Data entries:
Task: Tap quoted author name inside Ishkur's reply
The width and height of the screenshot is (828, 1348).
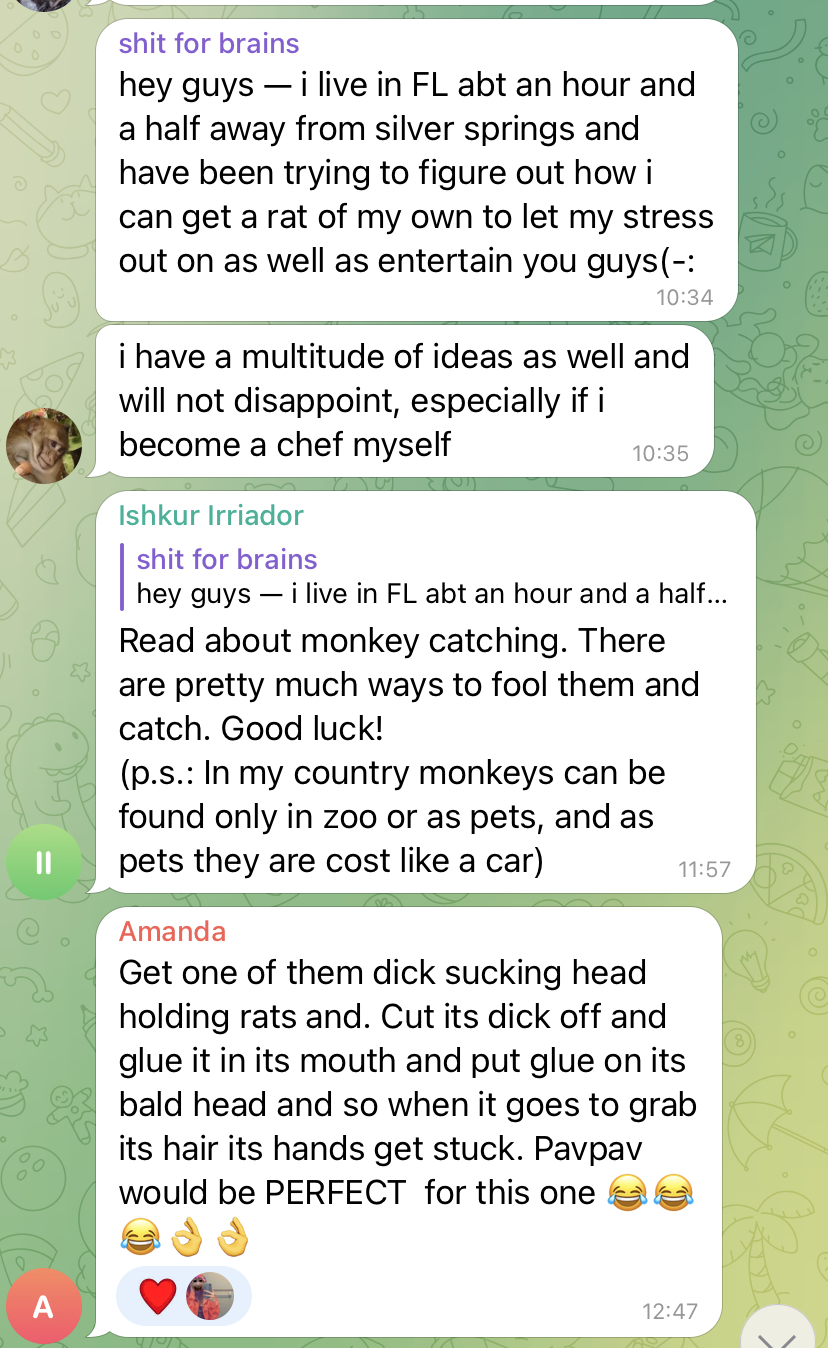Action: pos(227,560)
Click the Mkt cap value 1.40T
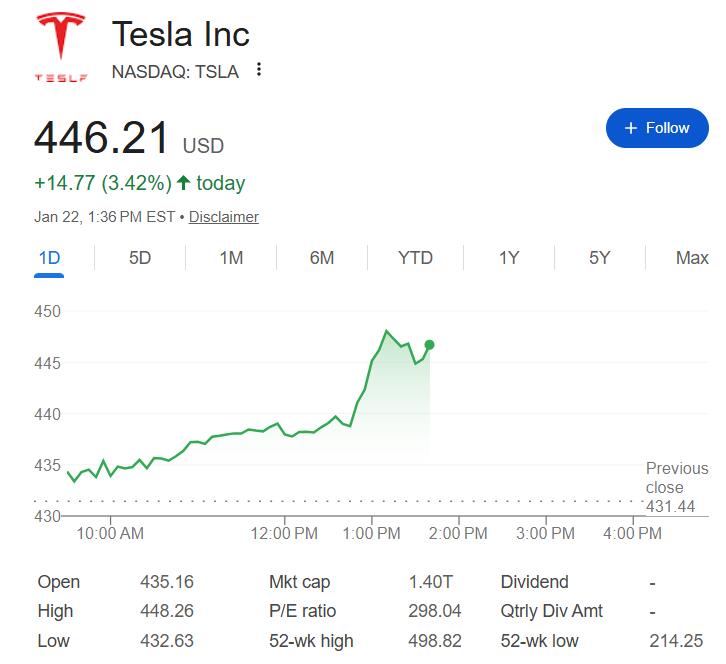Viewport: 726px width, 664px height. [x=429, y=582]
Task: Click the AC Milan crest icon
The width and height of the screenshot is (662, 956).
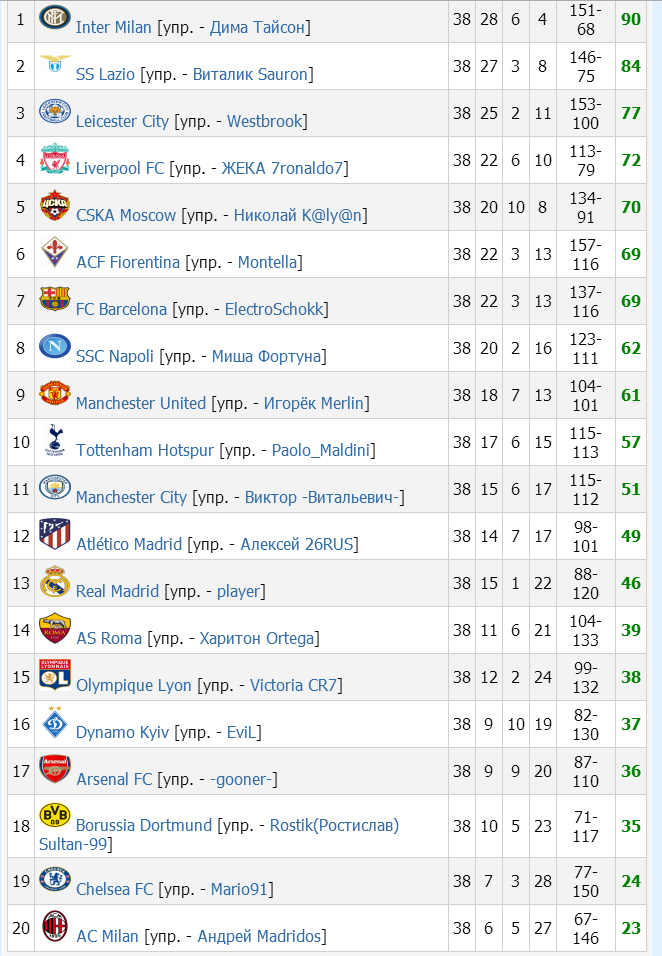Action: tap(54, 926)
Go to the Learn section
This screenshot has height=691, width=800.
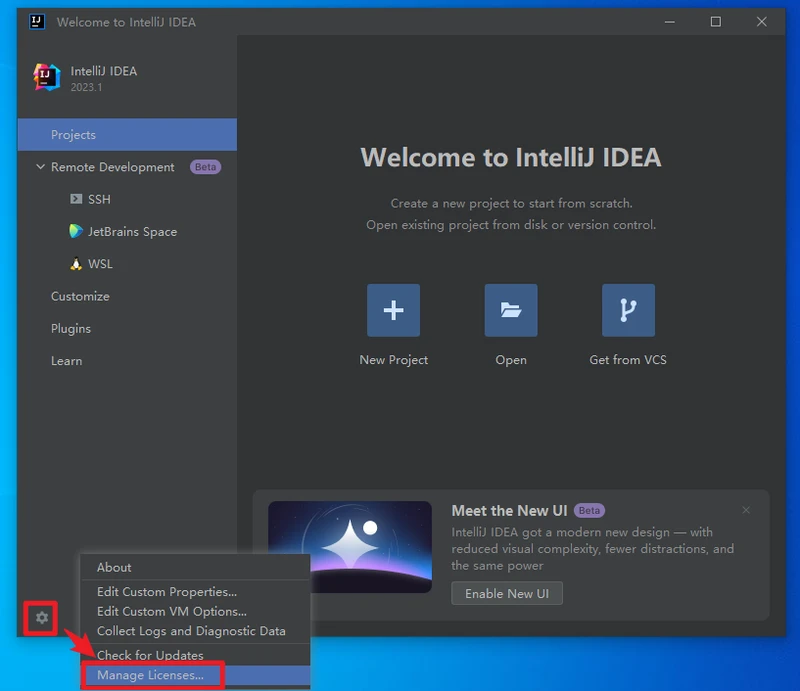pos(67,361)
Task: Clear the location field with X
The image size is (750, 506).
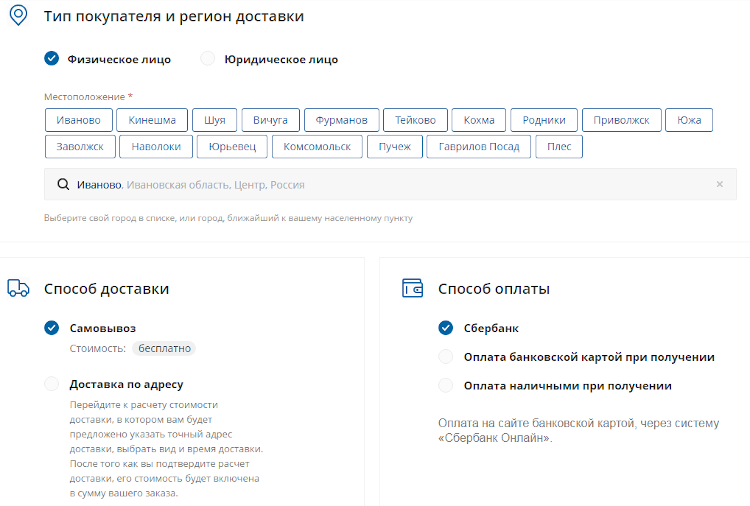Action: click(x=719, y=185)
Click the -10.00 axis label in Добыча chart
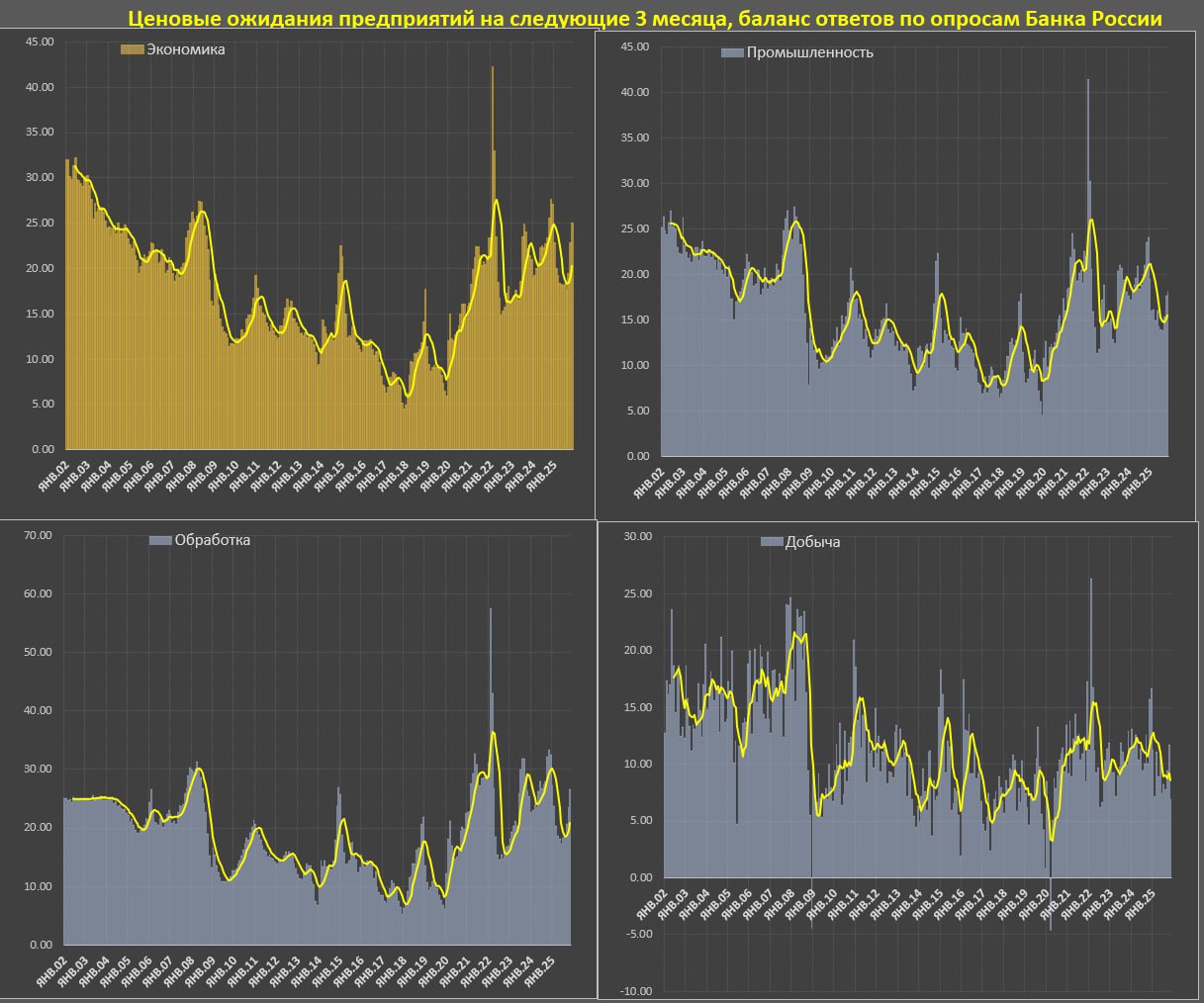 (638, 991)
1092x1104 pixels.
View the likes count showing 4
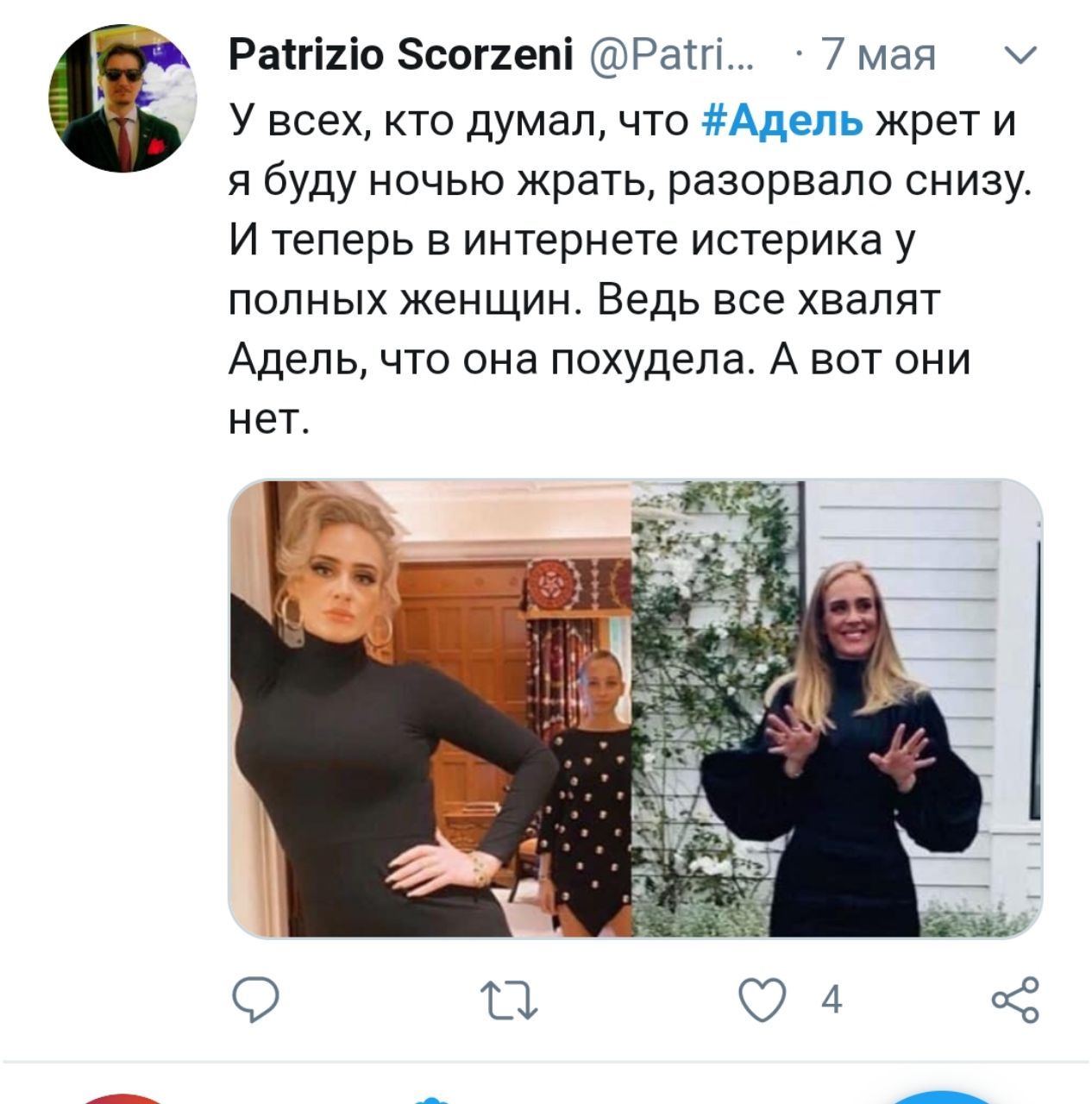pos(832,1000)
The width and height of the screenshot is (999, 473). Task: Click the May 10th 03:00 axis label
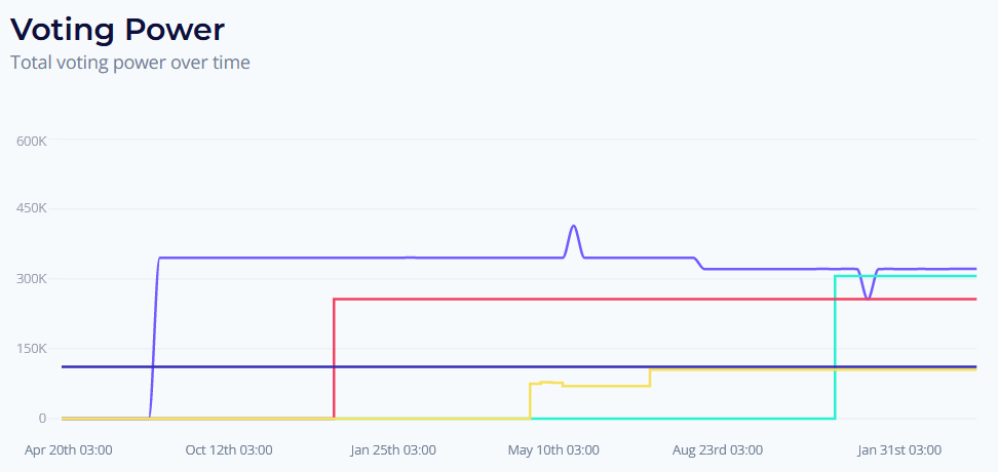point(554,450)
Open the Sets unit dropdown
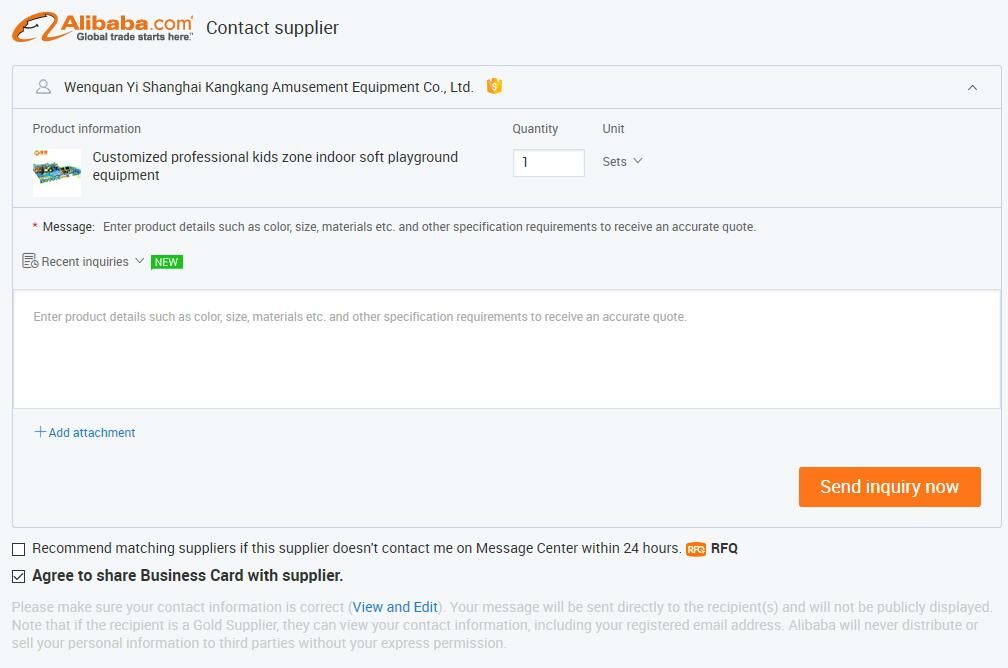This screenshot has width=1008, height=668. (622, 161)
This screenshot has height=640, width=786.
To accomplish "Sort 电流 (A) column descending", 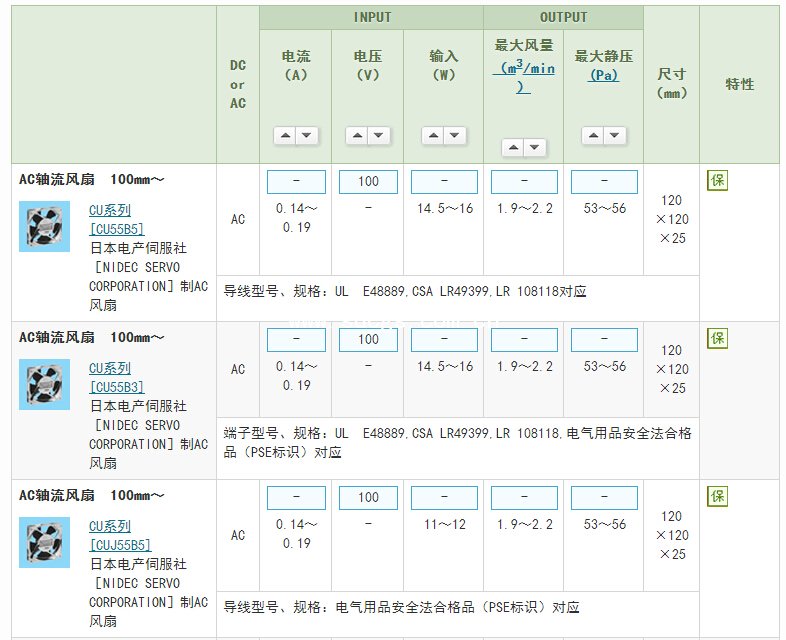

_Problem:_ Where a picture appears, omit it; otherwise reproduce each line above from the first to the one with "Task: Click the AC Milan crest icon", inclusive.

_Answer to this exercise:_
Task: Tap quoted author name inside Ishkur's reply
The width and height of the screenshot is (828, 1348).
Action: pos(227,560)
Click the Mkt cap value 1.40T
Viewport: 726px width, 664px height. [x=429, y=582]
Task: Click the AC Milan crest icon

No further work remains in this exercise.